> **Collected data entries**

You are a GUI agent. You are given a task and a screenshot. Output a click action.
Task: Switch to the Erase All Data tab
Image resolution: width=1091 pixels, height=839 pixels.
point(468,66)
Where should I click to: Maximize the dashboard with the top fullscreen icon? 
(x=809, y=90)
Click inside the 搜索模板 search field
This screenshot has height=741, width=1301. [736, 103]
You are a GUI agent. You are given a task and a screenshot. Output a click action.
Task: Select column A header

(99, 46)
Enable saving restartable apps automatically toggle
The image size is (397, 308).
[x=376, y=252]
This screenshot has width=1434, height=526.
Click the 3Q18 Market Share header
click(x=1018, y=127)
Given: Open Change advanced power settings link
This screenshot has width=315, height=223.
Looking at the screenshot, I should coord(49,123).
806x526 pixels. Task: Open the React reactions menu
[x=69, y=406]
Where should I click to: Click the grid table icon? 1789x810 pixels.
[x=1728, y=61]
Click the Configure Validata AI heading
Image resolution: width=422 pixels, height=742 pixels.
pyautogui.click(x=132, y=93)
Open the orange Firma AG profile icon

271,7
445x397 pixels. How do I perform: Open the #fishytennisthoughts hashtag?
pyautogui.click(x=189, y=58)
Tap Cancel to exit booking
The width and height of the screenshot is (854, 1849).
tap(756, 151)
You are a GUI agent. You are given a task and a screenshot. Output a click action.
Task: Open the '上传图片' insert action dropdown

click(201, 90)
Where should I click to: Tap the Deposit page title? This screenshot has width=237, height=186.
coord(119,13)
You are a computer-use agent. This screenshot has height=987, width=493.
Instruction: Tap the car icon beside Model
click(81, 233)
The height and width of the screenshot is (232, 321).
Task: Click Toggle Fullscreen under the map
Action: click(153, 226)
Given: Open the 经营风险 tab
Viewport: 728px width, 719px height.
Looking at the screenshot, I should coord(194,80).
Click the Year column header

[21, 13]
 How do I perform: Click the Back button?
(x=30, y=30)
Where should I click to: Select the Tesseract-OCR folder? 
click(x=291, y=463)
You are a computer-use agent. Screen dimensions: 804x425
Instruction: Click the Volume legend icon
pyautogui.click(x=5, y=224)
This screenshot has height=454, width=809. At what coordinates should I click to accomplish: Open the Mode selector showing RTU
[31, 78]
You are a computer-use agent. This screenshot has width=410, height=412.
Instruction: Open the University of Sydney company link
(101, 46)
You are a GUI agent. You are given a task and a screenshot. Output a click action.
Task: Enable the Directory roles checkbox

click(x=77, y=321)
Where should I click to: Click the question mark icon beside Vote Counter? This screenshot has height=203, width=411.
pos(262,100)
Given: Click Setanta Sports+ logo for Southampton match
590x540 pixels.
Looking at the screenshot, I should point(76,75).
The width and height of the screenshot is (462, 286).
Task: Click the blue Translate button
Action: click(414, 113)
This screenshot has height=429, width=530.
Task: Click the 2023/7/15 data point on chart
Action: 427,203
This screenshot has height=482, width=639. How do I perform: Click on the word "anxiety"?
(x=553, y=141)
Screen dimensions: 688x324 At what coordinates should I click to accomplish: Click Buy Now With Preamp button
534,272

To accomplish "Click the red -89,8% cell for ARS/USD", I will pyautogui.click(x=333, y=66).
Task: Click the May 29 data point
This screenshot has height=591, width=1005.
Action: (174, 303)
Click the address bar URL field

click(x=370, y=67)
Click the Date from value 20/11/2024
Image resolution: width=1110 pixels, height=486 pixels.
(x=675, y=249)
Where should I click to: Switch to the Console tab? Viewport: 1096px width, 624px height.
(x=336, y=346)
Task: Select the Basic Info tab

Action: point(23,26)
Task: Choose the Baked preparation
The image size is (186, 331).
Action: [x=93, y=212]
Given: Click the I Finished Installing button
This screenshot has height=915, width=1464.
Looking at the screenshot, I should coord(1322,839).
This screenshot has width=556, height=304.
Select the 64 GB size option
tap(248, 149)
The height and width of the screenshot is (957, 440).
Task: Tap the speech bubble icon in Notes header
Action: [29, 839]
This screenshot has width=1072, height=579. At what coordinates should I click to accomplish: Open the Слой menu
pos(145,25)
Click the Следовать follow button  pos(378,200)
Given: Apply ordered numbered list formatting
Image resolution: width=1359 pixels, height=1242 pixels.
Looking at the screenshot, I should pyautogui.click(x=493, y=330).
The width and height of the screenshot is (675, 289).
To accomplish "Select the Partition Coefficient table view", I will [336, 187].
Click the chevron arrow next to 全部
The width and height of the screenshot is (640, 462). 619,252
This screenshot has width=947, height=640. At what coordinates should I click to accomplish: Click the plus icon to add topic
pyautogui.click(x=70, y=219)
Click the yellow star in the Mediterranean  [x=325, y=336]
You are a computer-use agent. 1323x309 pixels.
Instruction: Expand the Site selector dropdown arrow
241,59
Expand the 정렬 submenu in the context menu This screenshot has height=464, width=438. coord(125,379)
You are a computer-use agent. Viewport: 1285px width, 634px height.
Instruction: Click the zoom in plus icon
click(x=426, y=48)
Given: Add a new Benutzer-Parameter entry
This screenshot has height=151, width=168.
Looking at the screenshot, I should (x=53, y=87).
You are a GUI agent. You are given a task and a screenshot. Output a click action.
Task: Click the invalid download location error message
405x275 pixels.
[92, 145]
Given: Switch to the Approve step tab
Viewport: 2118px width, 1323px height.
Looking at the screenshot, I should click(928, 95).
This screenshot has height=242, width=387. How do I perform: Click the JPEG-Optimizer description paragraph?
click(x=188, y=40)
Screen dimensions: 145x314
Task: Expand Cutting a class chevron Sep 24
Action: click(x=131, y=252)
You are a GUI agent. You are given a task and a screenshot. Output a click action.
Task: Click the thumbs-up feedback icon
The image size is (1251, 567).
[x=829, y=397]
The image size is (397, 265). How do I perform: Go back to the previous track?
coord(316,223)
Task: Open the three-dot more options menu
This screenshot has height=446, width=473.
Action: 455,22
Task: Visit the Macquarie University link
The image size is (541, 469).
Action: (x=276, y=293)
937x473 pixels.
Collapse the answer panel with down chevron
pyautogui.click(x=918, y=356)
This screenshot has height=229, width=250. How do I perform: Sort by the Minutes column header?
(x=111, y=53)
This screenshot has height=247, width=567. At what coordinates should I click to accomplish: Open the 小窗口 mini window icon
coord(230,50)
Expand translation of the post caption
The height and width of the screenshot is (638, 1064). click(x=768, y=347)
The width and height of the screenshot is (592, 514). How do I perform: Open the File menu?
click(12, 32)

> **TASK**
Which lines run from the one holding "Given: Apply ordered numbered list formatting" through the one holding "The width and height of the screenshot is (675, 289)." in the records above? Repeat them exactly, both included, and nothing more.

> **EXERCISE ANSWER**
Given: Apply ordered numbered list formatting
Image resolution: width=1359 pixels, height=1242 pixels.
Looking at the screenshot, I should pyautogui.click(x=493, y=330).
The width and height of the screenshot is (675, 289).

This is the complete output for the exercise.